In this article we will take a look at various data types, and attempt to classify them according to a few basic criteria. We will also try to explain how news releases determine market prices in the long term, especially those of greater value and impact on the market. Finally, we will say a couple of words on short term news trading, and the different data releases that are important.
In the US most major news releases occur between 8:30 am and 10 am New York time, and consequently trading is also most active and volatile in this period. Option expiries, and market openings take place during this period also, when traders are busy at their desks absorbing and evaluating overnight data, attempting to place all the developments in a general context for usage later in the day. Since volatility is so high in this period, the profit/loss potential is also the highest. It is obvious that proper risk controls and money management techniques will play a major role in our trading method, if we want to avoid being caught in false breakouts and whipsaws.
The markets’ reaction to any type of data is unpredictable. This is not only the case when the news release is in line with analyst expectations, as published by news channels and financial news providers, but also when the release surprised significantly. Sometimes it’s not even possible to predict how volatile the markets reaction will be to the news release. Sometimes the market will move within a range of fifty or more pips in response to data released. Sometimes a 100-pip movements in the span of one or two minutes will be reversed and completely negated by the price action during the rest of the day.
Conversely, while news releases are usually the most volatile periods of a typical trading day, a very unusual release may be welcomed with relative calm if the market decides to do so. What is the cause of all this great unpredictability?
During a news release a number of speculators will react immediately, hoping to gain a quick profit and exit. These will create a very brief ballooning of spreads and volume in the immediate term, but also will distort the underlying technical picture greatly. As these initial buyers or sellers exit, momentum traders will attempt to join in and fuel a more sustainable short-term trend with their actions. Depending on the time and liquidity in the market, they may well be successful, but sometimes they too are checked by previously unknown order layers that check the advance of the price.
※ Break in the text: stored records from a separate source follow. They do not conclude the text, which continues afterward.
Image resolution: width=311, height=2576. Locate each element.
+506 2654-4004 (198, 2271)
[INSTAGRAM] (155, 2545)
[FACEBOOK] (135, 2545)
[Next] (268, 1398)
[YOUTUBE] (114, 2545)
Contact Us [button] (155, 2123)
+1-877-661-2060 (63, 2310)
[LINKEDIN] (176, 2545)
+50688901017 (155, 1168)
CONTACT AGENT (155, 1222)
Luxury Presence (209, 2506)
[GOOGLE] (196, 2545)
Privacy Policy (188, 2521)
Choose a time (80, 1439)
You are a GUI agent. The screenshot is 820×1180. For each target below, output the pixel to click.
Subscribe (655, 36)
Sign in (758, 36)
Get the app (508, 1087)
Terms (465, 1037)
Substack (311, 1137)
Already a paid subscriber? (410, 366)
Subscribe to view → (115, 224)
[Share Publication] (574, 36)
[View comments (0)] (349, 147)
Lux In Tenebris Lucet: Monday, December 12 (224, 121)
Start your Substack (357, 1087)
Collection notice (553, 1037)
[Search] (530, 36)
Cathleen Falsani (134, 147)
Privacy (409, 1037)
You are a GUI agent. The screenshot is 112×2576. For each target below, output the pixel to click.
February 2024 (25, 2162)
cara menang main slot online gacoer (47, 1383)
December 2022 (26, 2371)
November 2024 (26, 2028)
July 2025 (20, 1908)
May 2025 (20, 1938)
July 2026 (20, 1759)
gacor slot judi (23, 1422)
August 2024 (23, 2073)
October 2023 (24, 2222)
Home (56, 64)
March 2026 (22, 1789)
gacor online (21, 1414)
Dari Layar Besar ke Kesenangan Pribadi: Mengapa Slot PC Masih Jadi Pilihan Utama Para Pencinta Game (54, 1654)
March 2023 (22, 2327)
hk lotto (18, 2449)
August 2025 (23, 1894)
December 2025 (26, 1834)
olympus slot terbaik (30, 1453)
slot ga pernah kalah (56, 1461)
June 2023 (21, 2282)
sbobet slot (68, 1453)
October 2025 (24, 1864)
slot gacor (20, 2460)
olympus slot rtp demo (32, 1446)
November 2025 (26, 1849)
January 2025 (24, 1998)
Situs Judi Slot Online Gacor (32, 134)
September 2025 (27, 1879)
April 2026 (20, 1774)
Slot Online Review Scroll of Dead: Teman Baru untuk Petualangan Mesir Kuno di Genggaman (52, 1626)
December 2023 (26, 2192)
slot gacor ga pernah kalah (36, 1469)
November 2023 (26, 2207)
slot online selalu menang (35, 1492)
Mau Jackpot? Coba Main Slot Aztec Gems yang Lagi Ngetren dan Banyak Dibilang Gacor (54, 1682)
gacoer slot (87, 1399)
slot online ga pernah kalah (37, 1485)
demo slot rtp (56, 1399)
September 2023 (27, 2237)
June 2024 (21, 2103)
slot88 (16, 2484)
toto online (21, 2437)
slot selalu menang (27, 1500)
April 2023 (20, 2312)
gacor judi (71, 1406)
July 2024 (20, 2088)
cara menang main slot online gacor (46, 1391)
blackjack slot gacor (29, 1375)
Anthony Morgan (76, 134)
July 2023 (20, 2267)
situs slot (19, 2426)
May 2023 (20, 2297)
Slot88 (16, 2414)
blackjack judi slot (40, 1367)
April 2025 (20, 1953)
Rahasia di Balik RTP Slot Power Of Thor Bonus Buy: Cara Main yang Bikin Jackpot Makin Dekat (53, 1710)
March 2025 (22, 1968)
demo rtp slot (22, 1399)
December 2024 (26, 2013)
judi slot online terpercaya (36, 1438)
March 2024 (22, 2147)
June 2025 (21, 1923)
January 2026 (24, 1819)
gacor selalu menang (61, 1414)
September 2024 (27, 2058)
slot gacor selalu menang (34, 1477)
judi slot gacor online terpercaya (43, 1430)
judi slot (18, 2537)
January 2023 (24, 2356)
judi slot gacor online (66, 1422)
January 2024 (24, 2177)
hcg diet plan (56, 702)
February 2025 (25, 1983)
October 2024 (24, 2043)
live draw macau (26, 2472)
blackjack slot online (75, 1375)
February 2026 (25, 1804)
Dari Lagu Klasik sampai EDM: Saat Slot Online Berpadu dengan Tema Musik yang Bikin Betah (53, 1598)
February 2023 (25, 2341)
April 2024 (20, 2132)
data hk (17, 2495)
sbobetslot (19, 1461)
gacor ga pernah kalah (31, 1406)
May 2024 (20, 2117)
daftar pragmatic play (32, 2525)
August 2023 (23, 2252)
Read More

When these absorb the momentum traders, and short term speculative entrants, the initial reaction of the price may be reversed or negated also.
But while this is so, we do not imply that it is not possible to trade the news in the forex market. All that must be born in mind by the trader is that he’s engaging in a game of probability; they must be very well aware that there doesn’t exist a news release that will ensure that the market will move in this or that fashion. Stop loss orders must not be very tight, and leverage must be kept quite low, so that the order we enter can survive more than a few seconds of the initial shock reaction by short-term actors.
The two major problems of trading the news arise out of the difficulty in gaining timely information, and evaluating that in a fast enough manner to facilitate quick entry into a trade. Hence, it is clear that the trader must have a very good idea of what he expects from the news release. Will he only open a position if the data shock the market? What is the threshold value for the data, above or below which a trade is justified? How long will the position be held? Which technical levels constitute the take-profit, or stop-loss orders for the trade? All these must be discussed and determined even before a trade order is entered. News releases must not be periods when the trader will be hesitating and vacillating between the various paths they can take. Instead, they must act like a machine, with almost automated movements, so that they can be immune to the emotional pressures created by the irrational short-term behavior of the market.
The last issue with trading news releases is born of the unreliable nature of the first versions. In fact, studies have shown that the BLS (the Bureau of Labor Statistics), for instance, consistently underestimates job losses in a recession, and underestimates job gains at the beginning of the boom. Nor does the experienced trader have any trouble in acknowledging this fact: revisions which reverse the meaning and character of the initial release are not at all exceptional in the markets. The short-term trader is not much bothered by this fact, but it has great significance for decisions on the long-term positioning.
There are three ways of trading the news.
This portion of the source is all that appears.